Kirche im Irak wehrt sich gegen Konversionsgesetz

Rom (DT/KNA) Die katholische Kirche im Irak macht Druck gegen ein Konversionsgesetz. Der Patriarch in Bagdad, Louis Raphael I. Sako, bezeichnete die Regelung, nach dem minderjährige Kinder eines Elternteils, der zum Islam übertritt, automatisch Muslime werden, als eine „Wunde für die Einheit“ des Volkes und als einen Verstoß gegen die Religionsfreiheit. Staatspräsident Fouad Masum müsse das Gesetz überarbeiten lassen, verlangte das chaldäische Kirchenoberhaupt in einer von vatikanischen Pressediensten (Montag) verbreiteten Erklärung. Raphael I. kündigte an, internationale Menschenrechtsgremien anzurufen, wenn das Gesetz bestehenbleiben sollte. Für Dienstag rief das Patriarchat zu einer Kundgebung in Bagdad auf. Daran wollen Medienberichten zufolge neben den Kirchen des Landes auch Vertreter von Parteien und zivilgesellschaftlichen Organisationen sowie Angehörige anderer Minderheitsreligionen teilnehmen.
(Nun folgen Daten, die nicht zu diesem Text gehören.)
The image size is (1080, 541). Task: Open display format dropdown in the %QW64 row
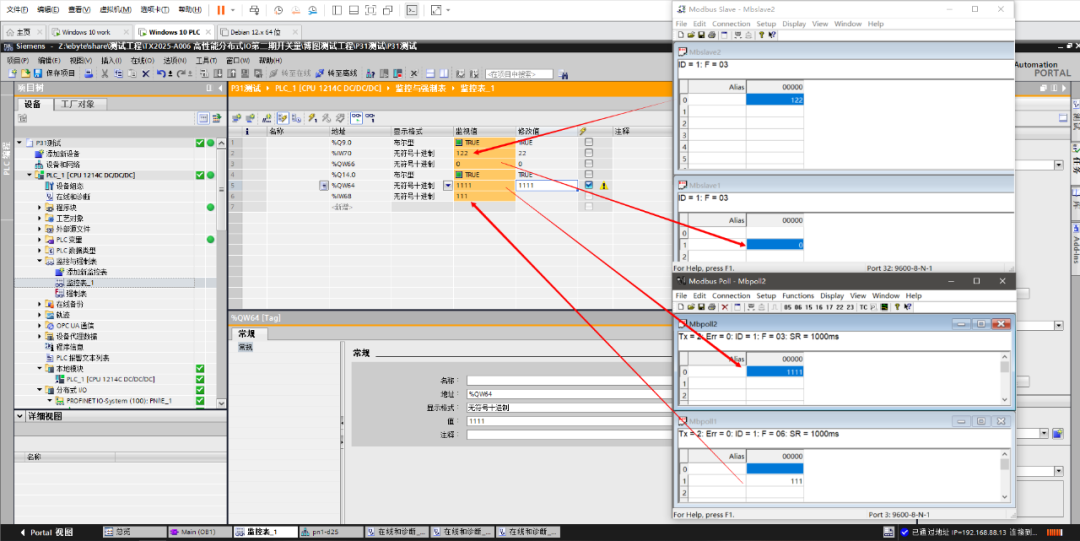coord(447,185)
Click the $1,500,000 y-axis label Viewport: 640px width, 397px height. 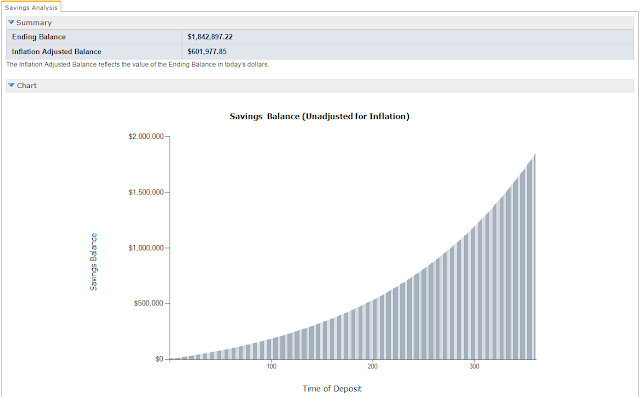pyautogui.click(x=146, y=192)
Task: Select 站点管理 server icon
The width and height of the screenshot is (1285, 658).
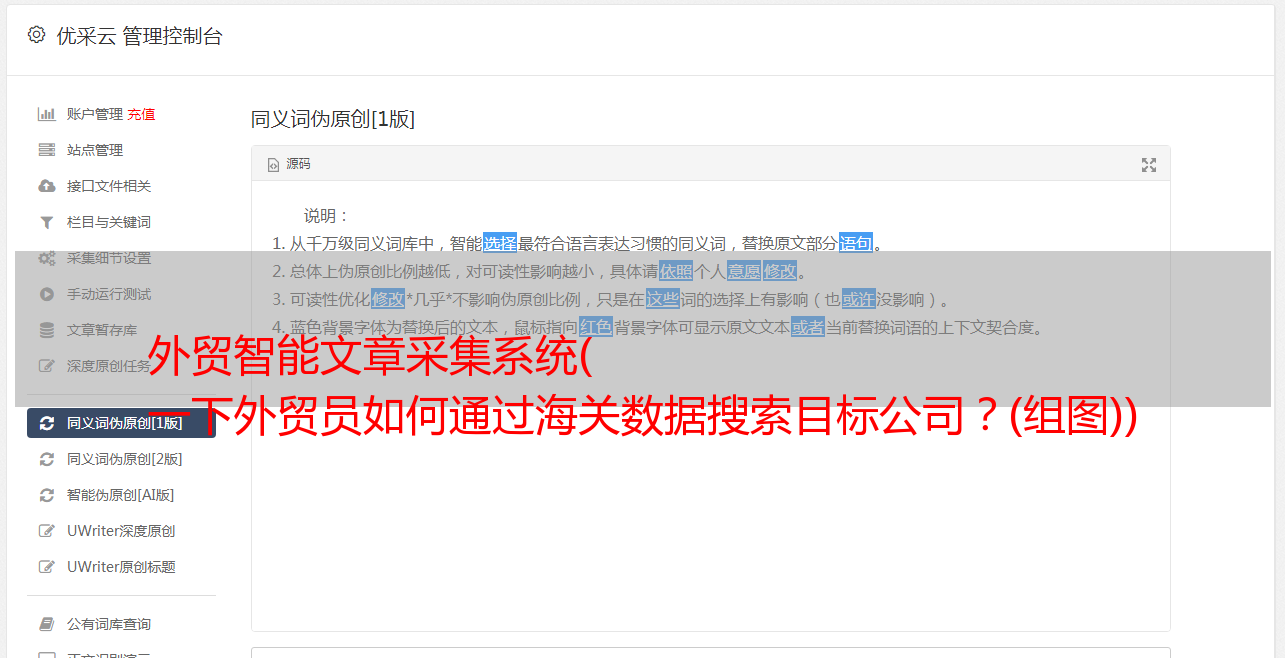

Der Patriarch verlangte, dass minderjährige Kinder nichtmuslimischer Familien in ihrer angestammten Glaubensgemeinschaft belassen werden, wenn ein Elternteil Muslim wird. Mit Erreichen der Volljährigkeit sollten die Kinder dann selbst ihre Religion wählen können. Das jetzige Recht widerspreche unter anderem einem Verfassungsartikel, der jede Person vor religiösem Zwang schützt, und gefährde das soziale Gleichgewicht wie auch die Religionsvielfalt.